Il conduit à nous centrer uniquement sur le présent. Il
occulte complètement sur le passé, "c'est ringard"
et surtout, il nous empêche de penser le futur. Il nous demande
de penser au plaisir immédiat, ici et maintenant. Sans jamais
nous relier à l'ici et au maintenant avec les autres. Et à
ce qui relie l'ici et maintenant à demain. Et je pense que ceci
est un élément essentiel: on centre les gens sur les problèmes
du quotidien. Et encore, pas n'importe lesquels, le quotidien récupérable
d'une manière marchande, bien sûr...
Le résultat de tout ça, c'est que ce n'est pas un hasard
si cette forme de rationalité amène à penser uniquement
en termes de GESTION. Je prendrais juste un exemple pour montrer que
ce n'est pas seulement la gestion économique, c'est beaucoup
plus grave que ça. Je ne sais pas si vous avez fait attention
à l'évolution des publicités contre le tabac -
moi je fume beaucoup. On vous demande d'arrêter de fumer, maintenant,
mais ça vaut aussi contre le SIDA, etc... parce que vous avez
un CAPITAL SANTÉ à préserver, messieurs-dames !
Et qu'il faut gérer son capital-santé... Et que vous devez
l'épargner, messieurs-dames, etc, etc... On a bien là
un mode de rationalité qui s'est complètement infiltré
dans tous les pores de notre vie quotidienne, et qu'on comprend du coup
- pour répondre à la première question du sens
de la vie... - qu'on peut croire qu'il n'y a pas de sens.
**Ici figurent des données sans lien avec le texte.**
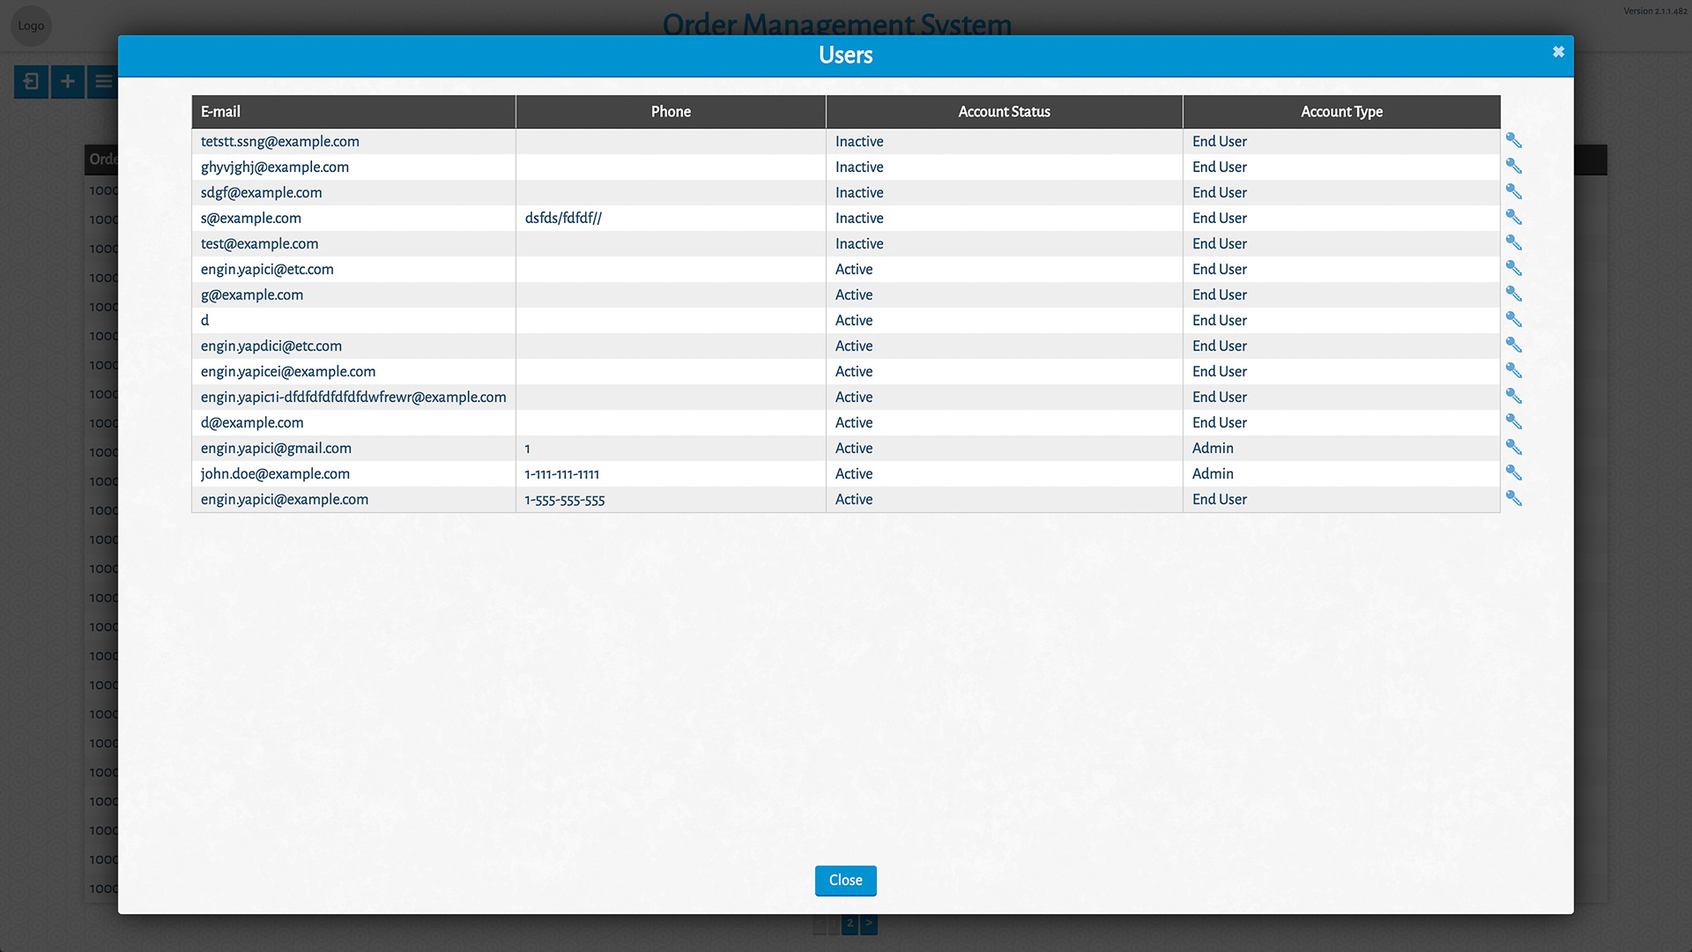The width and height of the screenshot is (1692, 952).
Task: Click wrench icon for d@example.com
Action: [x=1513, y=421]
Mais attention : c'est un modèle, et c'est là dessus
qu'il faut compter. tout ce que je viens de vous décrire, est
basé sur un système économique particulier, et
que la rupture comprendra une rupture profonde en matière économique,
bien entendu.
En guise de conclusion, pour que l'on puisse débattre, je voudrais
terminer sur un point: c'est à la mode de critiquer la dimension
politique. Je ne dis pas, comme disent certains, qu'il faut arrêter
de critiquer les hommes politiques, comme disent certains pour se sauver...
Non, je parle du politique, parce que c'est à la mode aujourd'hui
de dire: "le politique c'est secondaire.
L'important est d'avoir des compétences, et pas un rapport de
forces. Et puis, un rapport de forces, c'est un rapport de compétences.
Combien de militants se sont reconvertis ? Combien de gens qui partaient
à l'assaut du vieux monde sont maintenant des managers, etc...
Combien de gens aujourd'hui aussi considèrent que l'important
est de bien gérer une dimension de sa vie, c'est d'arriver à
prendre son plaisir indépendamment de sa réalité
sociale, donc on coupe des réalités, c'est de la gestion.
C'est de la gestion ! Le technique passe avant le politique. Eh bien
je pense que ce n'est pas un hasard, je pense qu'il n'y a qu'une dimension
dangereuse pour le système tel que je viens de le décrire,
c'est que les citoyens se regroupent, que les citoyens tentent d'imaginer
une nouvelle manière de rationaliser, une nouvelle manière
de se vivre, de se concevoir, une nouvelle manière de penser
l'économie, et une nouvelle manière de penser les modèles.
Je n'insiste pas sur les propositions, on y reviendra dans le débat.
Je pense qu'il y a déjà toute une série d'expériences
qui pourrait permettre de dessiner ce que pourrait être une nouvelle
forme de démocratie, ce que pourrait être un Nouveau système
économique, ce que pourrait être une nouvelle manière
de se concevoir philosophiquement, une nouvelle manière de penser.